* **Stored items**
● ● ● ● ●

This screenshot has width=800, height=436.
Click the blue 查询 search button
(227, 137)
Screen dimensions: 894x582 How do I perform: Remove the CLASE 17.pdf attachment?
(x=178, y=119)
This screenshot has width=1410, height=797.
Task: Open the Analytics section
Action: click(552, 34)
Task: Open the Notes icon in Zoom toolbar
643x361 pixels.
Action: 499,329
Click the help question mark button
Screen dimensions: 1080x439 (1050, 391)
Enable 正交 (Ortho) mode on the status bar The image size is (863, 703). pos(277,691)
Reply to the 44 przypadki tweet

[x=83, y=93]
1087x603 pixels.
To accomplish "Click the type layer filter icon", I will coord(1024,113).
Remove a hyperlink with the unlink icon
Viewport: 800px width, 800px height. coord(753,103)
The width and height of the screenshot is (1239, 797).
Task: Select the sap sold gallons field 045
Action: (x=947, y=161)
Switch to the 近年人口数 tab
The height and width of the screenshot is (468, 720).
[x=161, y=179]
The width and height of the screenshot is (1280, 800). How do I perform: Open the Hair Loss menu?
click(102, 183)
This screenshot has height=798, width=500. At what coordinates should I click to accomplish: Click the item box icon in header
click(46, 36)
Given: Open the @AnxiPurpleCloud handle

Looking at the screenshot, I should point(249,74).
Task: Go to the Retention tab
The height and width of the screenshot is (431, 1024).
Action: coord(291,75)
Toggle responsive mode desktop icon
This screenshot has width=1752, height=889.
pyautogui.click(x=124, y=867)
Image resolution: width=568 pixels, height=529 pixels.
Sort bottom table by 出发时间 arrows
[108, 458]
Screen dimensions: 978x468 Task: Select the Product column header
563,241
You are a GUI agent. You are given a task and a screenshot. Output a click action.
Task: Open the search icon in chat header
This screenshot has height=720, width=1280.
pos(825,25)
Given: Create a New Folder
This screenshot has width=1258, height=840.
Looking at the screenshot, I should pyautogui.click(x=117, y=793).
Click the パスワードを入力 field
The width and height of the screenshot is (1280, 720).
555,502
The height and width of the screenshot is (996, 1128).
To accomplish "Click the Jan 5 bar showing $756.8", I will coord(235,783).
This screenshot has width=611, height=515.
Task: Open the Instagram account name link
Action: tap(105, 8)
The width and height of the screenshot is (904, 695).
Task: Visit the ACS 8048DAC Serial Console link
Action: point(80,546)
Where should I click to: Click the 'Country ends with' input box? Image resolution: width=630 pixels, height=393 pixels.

● ● ● ● ●

* **Directions for this task**
Print the data in full. Match it exactly.

* **The answer**
This screenshot has width=800, height=436.
Click the blue 查询 search button
(227, 137)
Screen dimensions: 894x582 How do I perform: Remove the CLASE 17.pdf attachment?
(x=178, y=119)
This screenshot has width=1410, height=797.
Task: Open the Analytics section
Action: click(552, 34)
Task: Open the Notes icon in Zoom toolbar
643x361 pixels.
Action: 499,329
Click the help question mark button
Screen dimensions: 1080x439 (1050, 391)
Enable 正交 (Ortho) mode on the status bar The image size is (863, 703). pos(277,691)
Reply to the 44 przypadki tweet

[x=83, y=93]
1087x603 pixels.
To accomplish "Click the type layer filter icon", I will coord(1024,113).
Remove a hyperlink with the unlink icon
Viewport: 800px width, 800px height. coord(753,103)
The width and height of the screenshot is (1239, 797).
Task: Select the sap sold gallons field 045
Action: (x=947, y=161)
Switch to the 近年人口数 tab
The height and width of the screenshot is (468, 720).
[x=161, y=179]
The width and height of the screenshot is (1280, 800). How do I perform: Open the Hair Loss menu?
click(102, 183)
This screenshot has height=798, width=500. At what coordinates should I click to accomplish: Click the item box icon in header
click(46, 36)
Given: Open the @AnxiPurpleCloud handle

Looking at the screenshot, I should point(249,74).
Task: Go to the Retention tab
The height and width of the screenshot is (431, 1024).
Action: coord(291,75)
Toggle responsive mode desktop icon
This screenshot has width=1752, height=889.
pyautogui.click(x=124, y=867)
Image resolution: width=568 pixels, height=529 pixels.
Sort bottom table by 出发时间 arrows
[108, 458]
Screen dimensions: 978x468 Task: Select the Product column header
563,241
You are a GUI agent. You are given a task and a screenshot. Output a click action.
Task: Open the search icon in chat header
This screenshot has height=720, width=1280.
pos(825,25)
Given: Create a New Folder
This screenshot has width=1258, height=840.
Looking at the screenshot, I should pyautogui.click(x=117, y=793).
Click the パスワードを入力 field
The width and height of the screenshot is (1280, 720).
555,502
The height and width of the screenshot is (996, 1128).
To accomplish "Click the Jan 5 bar showing $756.8", I will coord(235,783).
This screenshot has width=611, height=515.
Task: Open the Instagram account name link
Action: tap(105, 8)
The width and height of the screenshot is (904, 695).
Task: Visit the ACS 8048DAC Serial Console link
Action: point(80,546)
Where should I click to: Click the 'Country ends with' input box? Image resolution: width=630 pixels, height=393 pixels.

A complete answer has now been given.